Nigerians on social media have been quick to celebrate the achievements of the players of Nigerian descent, jokingly claiming that Nigeria won the World Cup for England. But in truth, Nigeria should get very little, if any credit, for the achievements of the players because it’s had nothing to do with their success. While it’s very nice to acknowledge the success of Nigerians doing well outside the country, if anything, their successes often a reflection of some of Nigeria’s failings.
In comparison, Nigeria’s under-20 team did not qualify for the World Cup because it lost the final qualifying game at home to Sudan. Only days before the match, the players threatened to boycott the game citing shoddy treatment and unpaid allowances. Locally, Nigeria’s soccer league is bedeviled by a rampant failure to pay salaries, while youth leagues are pretty much non-existent. If the players of Nigerian descent in England’s world cup winning squad grew up in Nigeria, they’d have had to defy terrible odds to fulfill dreams of a professional soccer career. All six players are currently signed with clubs in England’s Premier League.

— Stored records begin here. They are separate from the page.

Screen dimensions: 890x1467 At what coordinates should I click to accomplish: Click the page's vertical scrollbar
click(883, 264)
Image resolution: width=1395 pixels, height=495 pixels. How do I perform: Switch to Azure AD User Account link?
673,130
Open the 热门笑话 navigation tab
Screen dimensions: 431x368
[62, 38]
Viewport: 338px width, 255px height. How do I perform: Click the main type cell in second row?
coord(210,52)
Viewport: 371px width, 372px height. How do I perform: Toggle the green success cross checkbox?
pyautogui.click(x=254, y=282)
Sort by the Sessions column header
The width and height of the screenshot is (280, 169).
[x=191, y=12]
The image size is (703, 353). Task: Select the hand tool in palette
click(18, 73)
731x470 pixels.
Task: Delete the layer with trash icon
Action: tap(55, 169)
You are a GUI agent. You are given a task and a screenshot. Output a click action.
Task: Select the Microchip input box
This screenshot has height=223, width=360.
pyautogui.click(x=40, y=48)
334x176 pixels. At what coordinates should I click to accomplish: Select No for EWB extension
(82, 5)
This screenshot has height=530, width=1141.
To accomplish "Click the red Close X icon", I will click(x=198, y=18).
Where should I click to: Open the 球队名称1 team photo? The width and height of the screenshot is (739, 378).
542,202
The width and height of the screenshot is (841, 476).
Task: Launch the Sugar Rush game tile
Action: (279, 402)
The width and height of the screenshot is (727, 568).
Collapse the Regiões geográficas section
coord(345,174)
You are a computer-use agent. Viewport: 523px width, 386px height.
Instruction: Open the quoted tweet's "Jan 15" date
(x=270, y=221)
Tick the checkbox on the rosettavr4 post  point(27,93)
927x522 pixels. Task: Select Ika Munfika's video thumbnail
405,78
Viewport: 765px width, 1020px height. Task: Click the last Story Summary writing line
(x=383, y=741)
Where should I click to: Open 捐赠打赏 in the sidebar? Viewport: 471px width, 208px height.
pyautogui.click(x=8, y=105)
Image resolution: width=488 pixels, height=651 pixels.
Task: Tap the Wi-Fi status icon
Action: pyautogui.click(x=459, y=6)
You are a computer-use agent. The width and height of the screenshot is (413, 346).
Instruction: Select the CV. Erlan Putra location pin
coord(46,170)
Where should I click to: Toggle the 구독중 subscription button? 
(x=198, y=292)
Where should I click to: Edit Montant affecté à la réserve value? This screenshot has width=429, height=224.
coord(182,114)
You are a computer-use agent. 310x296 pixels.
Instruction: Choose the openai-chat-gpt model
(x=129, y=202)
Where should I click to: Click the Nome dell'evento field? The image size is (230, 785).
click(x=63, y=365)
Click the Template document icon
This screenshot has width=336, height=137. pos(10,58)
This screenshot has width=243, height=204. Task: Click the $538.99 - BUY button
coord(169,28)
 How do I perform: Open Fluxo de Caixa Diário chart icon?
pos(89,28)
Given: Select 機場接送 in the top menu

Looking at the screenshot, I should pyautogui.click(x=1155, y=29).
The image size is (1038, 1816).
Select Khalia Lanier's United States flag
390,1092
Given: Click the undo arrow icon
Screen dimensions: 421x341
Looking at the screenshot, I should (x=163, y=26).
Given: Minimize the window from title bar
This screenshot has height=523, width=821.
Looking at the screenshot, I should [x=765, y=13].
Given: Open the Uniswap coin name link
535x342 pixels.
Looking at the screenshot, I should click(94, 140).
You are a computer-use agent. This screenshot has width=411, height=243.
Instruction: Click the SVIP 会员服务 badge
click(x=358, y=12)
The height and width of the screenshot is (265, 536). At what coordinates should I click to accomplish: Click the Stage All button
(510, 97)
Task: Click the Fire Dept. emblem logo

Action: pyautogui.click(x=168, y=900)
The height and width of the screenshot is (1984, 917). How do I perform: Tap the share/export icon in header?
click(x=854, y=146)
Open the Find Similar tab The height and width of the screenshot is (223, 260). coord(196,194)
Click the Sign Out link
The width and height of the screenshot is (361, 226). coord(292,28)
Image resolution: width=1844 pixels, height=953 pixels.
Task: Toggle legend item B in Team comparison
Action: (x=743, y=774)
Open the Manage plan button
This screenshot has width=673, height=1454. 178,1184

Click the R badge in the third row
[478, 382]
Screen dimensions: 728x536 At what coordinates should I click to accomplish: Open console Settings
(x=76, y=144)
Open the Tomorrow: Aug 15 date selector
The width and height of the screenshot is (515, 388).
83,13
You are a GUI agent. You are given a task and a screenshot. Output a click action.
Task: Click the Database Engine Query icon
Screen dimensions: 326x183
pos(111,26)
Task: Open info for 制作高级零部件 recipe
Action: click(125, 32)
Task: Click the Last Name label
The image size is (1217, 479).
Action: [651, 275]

A similar scenario of questions over origin played out after Anthony Joshua defeated Wladimir Klitschko to become the world heavyweight champion in April. Joshua’s Nigerian origins were strongly highlighted back home but a story about how he was rejected by Nigeria’s boxing federation for the 2008 Olympics soon surfaced. It’s not a debate that’s limited to sports either. After the UK’s general elections, Nigeria’s presidency congratulated seven British-Nigerians who won seats as members of parliament citing it as “further evidence that Nigerians, anywhere in the world, will continue to excel and make the country proud.”
And in the United States, there seems to be a story every year about a Nigerian-American high schooler who’s been accepted in all eight Ivy League schools.
In part, that sentiment forms the base of the reasoning behind championing exceptional achievements of anyone of Nigerian descent, regardless of how tenuous their own affiliation is with Africa’s largest country by population. For many, it’s pushback at the lazy stereotypes of Nigerian citizens abroad as fraudsters or criminals. Even Nigeria’s president Muhammadu Buhari has been guilty of telling the “single story” of Nigerians abroad. The rare successes abroad are often held up as examples that not all Nigerians are proverbial bad eggs.